EEW: My impression of the movie is that Stephane stumbles through life, and goes into his dreams to escape his boredom. I think that's a feeling a lot of people can identify with, but it's never addressed openly. At the end he's still basically the same person he was at the beginning.

MG: It isn't the type of movie where you learn something. In fact myself I was hoping to learn something through the shooting of the film, but I didn't. Art is the point of view of somebody who is going through life. I don't think that means we need to study changes. That's an element of the typical film, an arc that responds to the Hollywood demand. The film that is based more on what you've felt in life, or a slice of somebody's life, of this life, it doesn't necessarily go through a transformation. Stephane doesn't transform, and I think there is a moment where you feel, "okay, again, he is going to be better," but he doesn't because he's compulsive with rejection by Stephanie, and he can't deal with it.

EEW: Is that the reason you made this as a French film, because you doesn't think an American studio would have been willing to stand behind a movie where the main character doesn't change?

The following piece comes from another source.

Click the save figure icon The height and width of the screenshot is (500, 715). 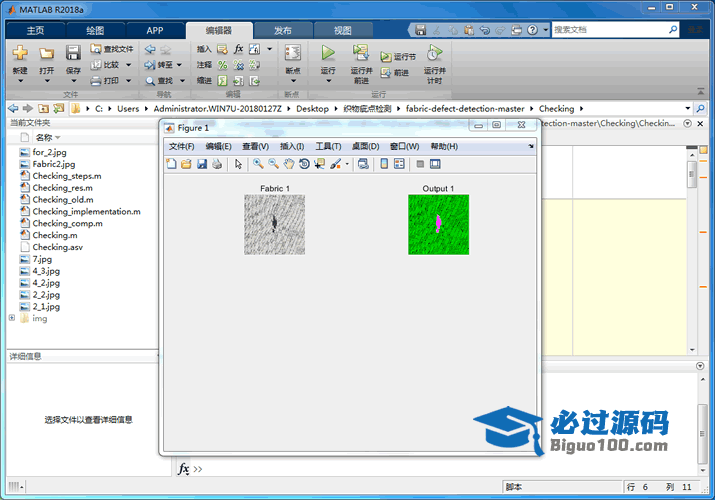coord(201,164)
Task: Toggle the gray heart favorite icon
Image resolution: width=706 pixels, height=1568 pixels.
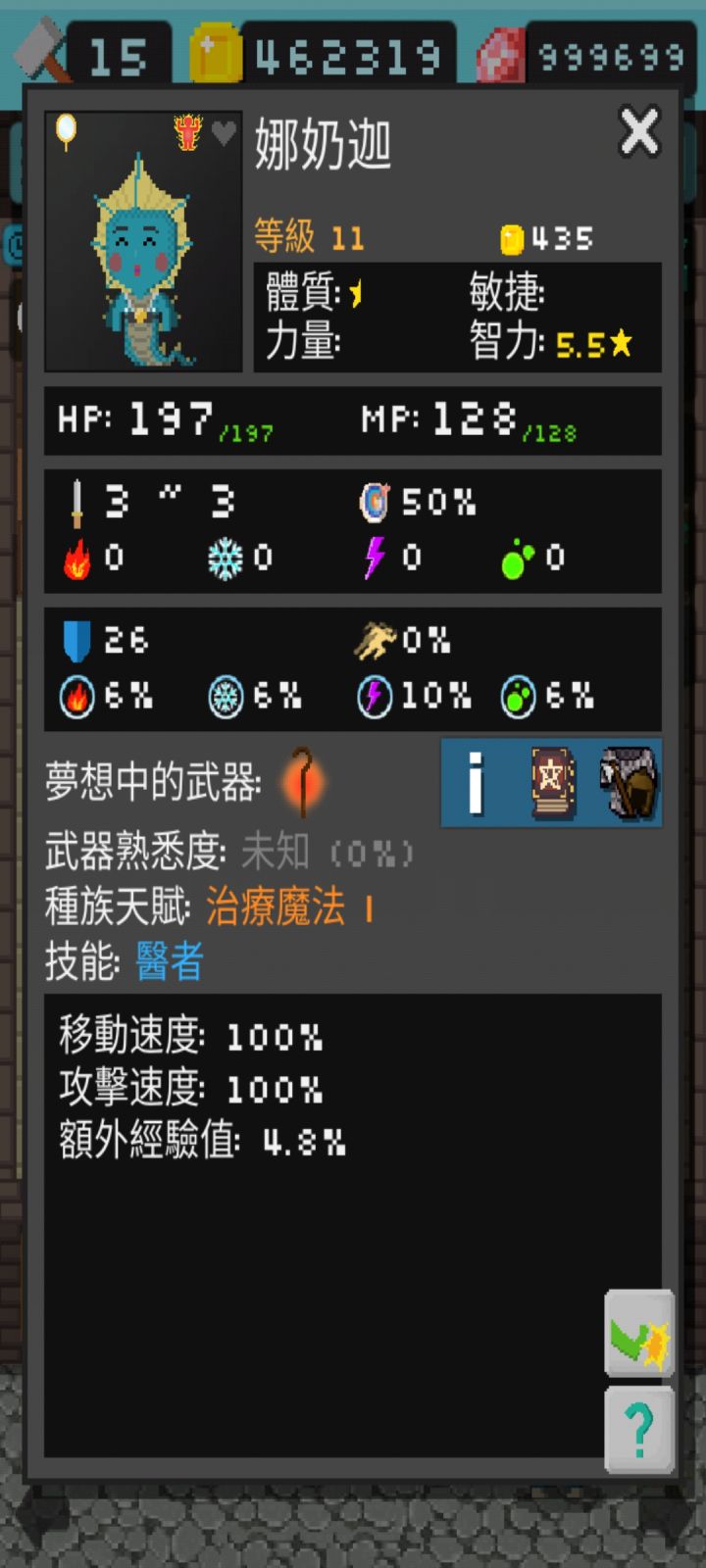Action: tap(225, 132)
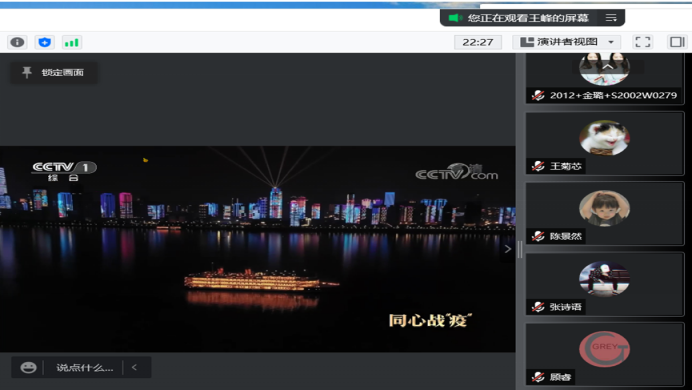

MG: I think probably yes, but my main thing was I wanted to be honest with the dreams, I wanted to depict the dreams the way I had experienced them. I think this cannot go through the process of explaining every step of the creation, why he has this dream, why this dream, how this dream is important to the story. I didn't want to work this way, I wanted to show, okay, I remember having this dream, and I remember it's like this to me, this way with this person, and I want it to be much more like the sort of image that you carry. I used myself as an emotional authority. I remember going through some of the emotional that Stephane goes through, and the insanity of the pain I was going through, and I said, "okay, well I'm suffering but I'm going to use that in my film." So I don't think this could fit into the process of doing a movie with a big studio and having to show...

EEW: Everything you did you'd have to justify.

MG: Yeah. I mean, I'm not against the big movies. You just have to know what type of movie you're making.

EEW: What kind of projects do you have coming up?

MG: I'm just finishing this movie called Be Kind, Rewind, with Jack Black, Mos Def, Mia Farrow and Danny Glover. It's a story about two guys who erase all the tapes from their video store by mistake, but they reshoot the films themselves.

EEW: Sounds good. You didn't write that, I'm guessing.

MG: Oh yeah, I wrote that.

EEW: You did?

MG: Yeah, I think I'm gonna write now, because I think it's part of my work. I think, in some ways now, I need to write my own material.

EEW: What would you rather be remembered for right now, if you had to pick one thing out of all your work?

MG: Right now I'm really psyched about The Science of Sleep. It's very personal, it affects me. I'm not saying it's perfect, but I'm learning a lot. I don't get embarrassed by what I'm doing because I'm not trying to be somebody else.